Implementing Counterterrorism Measures
The Saudi government's dissemination of information about its own counterterrorism policies is, at best, poor. Most of the points made by Crown Prince Abdullah's advisor, Adel al-Jubeir, in his December 3 Washington press conference had already been made in a twelve-page document released in September by the Saudi Arabian Monetary Agency (SAMA), the kingdom's central bank. Entitled "Initiatives and Actions Taken by the Authorities of the Kingdom of Saudi Arabia to Combat Financing of Terrorist Activities and Money-Laundering Activities," the document has not been made public but has had limited circulation in the diplomatic community in Riyadh. Moreover, news of a SAMA circular ordering Saudi banks to restrict bank transfers abroad (a key means of curbing terrorist funding) was carried in the Saudi press three weeks ago, but only after it was reported by the official news agency of the neighboring United Arab Emirates. Even then, unidentified Saudi bankers were quoted as saying that there was nothing new in the measures.
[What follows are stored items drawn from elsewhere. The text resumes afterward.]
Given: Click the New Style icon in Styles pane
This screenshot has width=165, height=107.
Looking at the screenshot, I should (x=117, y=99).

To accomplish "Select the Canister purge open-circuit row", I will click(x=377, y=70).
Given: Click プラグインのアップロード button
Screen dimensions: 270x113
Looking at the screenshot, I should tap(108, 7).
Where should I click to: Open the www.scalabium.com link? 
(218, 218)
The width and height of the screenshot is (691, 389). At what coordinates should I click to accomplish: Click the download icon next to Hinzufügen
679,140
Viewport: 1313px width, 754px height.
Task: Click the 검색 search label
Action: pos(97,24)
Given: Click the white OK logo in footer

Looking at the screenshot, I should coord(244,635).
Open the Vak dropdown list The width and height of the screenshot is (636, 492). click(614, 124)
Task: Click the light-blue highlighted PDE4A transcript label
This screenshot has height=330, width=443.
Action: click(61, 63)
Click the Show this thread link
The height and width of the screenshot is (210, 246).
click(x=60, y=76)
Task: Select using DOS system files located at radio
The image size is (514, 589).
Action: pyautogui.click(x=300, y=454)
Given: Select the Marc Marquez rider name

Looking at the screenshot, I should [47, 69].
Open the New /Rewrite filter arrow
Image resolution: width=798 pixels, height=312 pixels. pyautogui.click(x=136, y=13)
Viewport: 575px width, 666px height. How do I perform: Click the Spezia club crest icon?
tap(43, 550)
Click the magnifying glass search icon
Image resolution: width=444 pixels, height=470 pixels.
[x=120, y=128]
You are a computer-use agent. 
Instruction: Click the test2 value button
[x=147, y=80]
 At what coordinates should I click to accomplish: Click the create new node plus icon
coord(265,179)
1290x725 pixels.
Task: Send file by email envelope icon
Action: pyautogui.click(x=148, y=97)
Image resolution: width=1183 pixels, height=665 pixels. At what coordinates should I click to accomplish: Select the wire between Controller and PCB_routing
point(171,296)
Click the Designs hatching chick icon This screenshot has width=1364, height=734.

There are several possible explanations for this style of communicating counterterrorism measures. For example, Saudi officials often exhibit an inattention to the details of administration (the probable sin of Princess Haifa al-Faisal -- wife of the Saudi ambassador to the United States, Prince Bandar bin Sultan -- whose charity checks apparently ended up paying rent for two of the September 11 hijackers). Many of them are embarrassed that such measures are necessary, as well as reluctant to admit mistakes to U.S. officials trying to work with the kingdom on this issue (e.g., for months after the September 11 attacks, SAMA cooperation with Washington was reportedly hampered by pressure from Saudi interior minister Prince Nayef bin Abdulaziz, who vetoed requests to freeze accounts). They also appear to be worried that public announcements will provoke a political reaction.
Even a measure as limited as controlling transfers of zakat money is probably impossible in a country whose banking systems were almost nonexistent as recently as thirty years ago and whose citizens still prefer cash transactions. Another problem is that several Saudi businessmen are both fervently Islamic and incredibly wealthy, meaning their zakat donations can run up to tens of millions of dollar annually (the recommended donation level is one-fortieth of one's annual income; despite the obligatory nature of zakat, specific levels are not monitored). Washington has been discussing the activities of several such businessmen with the Saudis as well as with European allies. Moreover, the Saudi government supports the flow of money to Palestinian charities -- many of which are linked to Hamas -- declaring that "resisting Israeli occupation" is not terrorism. Indeed, Saudi royals (some of whom have been accused of paying protection money to Osama bin Laden in the past) often encourage contributions to Palestinian causes. For example, last month, Prince Salman bin Abdulaziz -- a senior figure touted as a future, moderate king by many foreign ambassadors -- coined the expression "a riyal you donate saves an Arab" in reply to what he claimed was a Zionist slogan: " a dollar you donate kills an Arab."
Saudi Political Trends
The official Saudi line about the political concerns of the kingdom's 16 million citizens is, to quote the English-language Arab News, "anxiety over increasing Israeli aggression in the Palestinian territories, the prospects of a war on Iraq, and growing anti-Islamic sentiment in the West." Although the phrase "there are no politics in Saudi Arabia" seemed to hold true for decades, there are indications that the country is growing up quickly, albeit in a contradictory manner. On the one hand, the citizenry has shown signs of increased conservatism. For example, in January, the New York Times reported the existence of a Saudi intelligence survey conducted one month after September 11 which concluded that 95 percent of Saudis in the 25-to-41-year-old age group supported bin Laden.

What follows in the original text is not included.